In his book, In Defense of Food, Michael Pollan explains an "unexamined assumption of nutritionism: that the whole point of eating is to maintain and promote bodily health. Hippocrates' famous injunction to 'let food be thy medicine' is ritually invoked to support this notion." We begin to break down food into its parts - its nutrients - rather than looking at the food as a whole. This avocado is high in fat, but it's good fat, so it's okay. But it's also high in calories, so maybe I should only eat half of it and then add a poached egg. But eggs are high in fat, too, though they do contain protein that I need and are relatively low in calories.
Come with me, folks. Join me down this rabbit hole where even the lettuce is picked apart and examined scrupulously for its benefits to our overall health.

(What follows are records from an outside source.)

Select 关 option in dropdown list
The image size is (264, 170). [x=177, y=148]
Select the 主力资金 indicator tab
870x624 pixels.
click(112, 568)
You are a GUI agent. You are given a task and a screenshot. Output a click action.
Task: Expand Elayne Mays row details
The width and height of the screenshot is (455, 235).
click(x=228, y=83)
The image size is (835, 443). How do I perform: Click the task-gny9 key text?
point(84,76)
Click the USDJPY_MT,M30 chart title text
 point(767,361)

Pollan continues, "It follows from the premise that food is foremost about promoting physical health that nutrients in food should be divided into the healthy ones and the unhealthy ones - good nutrients and bad." This battle over which ones are good and which ones are bad often remind me of that old trick of suspense in movies and TV shows. A good guy has an evil twin or clone, and by some trick of fate, both are being held at gunpoint by the innocent bystander who knows he must shoot the evil one. But which one is the evil one? They both say they're good. They plead. They play innocent.
Which nutrient do we shoot? Which one do we decide is evil? Who can we believe?

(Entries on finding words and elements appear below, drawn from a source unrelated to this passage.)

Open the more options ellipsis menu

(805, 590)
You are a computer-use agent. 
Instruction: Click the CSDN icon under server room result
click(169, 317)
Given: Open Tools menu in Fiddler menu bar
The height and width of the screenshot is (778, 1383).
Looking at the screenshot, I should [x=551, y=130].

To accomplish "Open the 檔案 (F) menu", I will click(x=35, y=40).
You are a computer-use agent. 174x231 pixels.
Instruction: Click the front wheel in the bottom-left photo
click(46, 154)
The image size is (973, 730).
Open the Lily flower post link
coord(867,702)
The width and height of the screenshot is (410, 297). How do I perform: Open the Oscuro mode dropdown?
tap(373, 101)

I'm a food writer. I know not all fats are created equal. I know that food isn't supposed to be looked at merely as a set of coded labels on the side of a box. Food broken down into its nutritional components ceases to really be food. I know the rules, and yet, as I plugged dinner scenarios in my MyFitnessPal app the other night, I lost all of that. I fell prey to nutritionism. I realized I was chasing numbers, and instead of gaining on health and wellness and fullness and enjoyment, I was only escaping food. I should have been gaining on food, but I wasn't. And in the process, I was losing joy.
We talk a lot about food anxiety on Food Riot - Kit writes about it brilliantly in her investigations of our protein intake, and sugar intake, and when we should eat fruit. But should it really be this difficult? Michael Pollan outlines the rules so simply: "Eat food. Not too much. Mostly plants." But I find myself drawn to Tamar Adler's characterization of how to eat well:
"We do know that people have always found ways to eat and live well, whether on boiling water or bread or beans, and that some of our best eating hasn't been our most foreign or expensive or elaborate, but quite plain and quite familiar. And knowing that is probably the best way to cook, and certainly the best way to live."
I put my app away. I pushed thoughts of protein and fat and calories from my head. Balance the day. Eat food. Go with what you know will nourish you, body and soul. Go with your taste. Be present enough to know what you want, and disciplined enough to know if it will serve you well.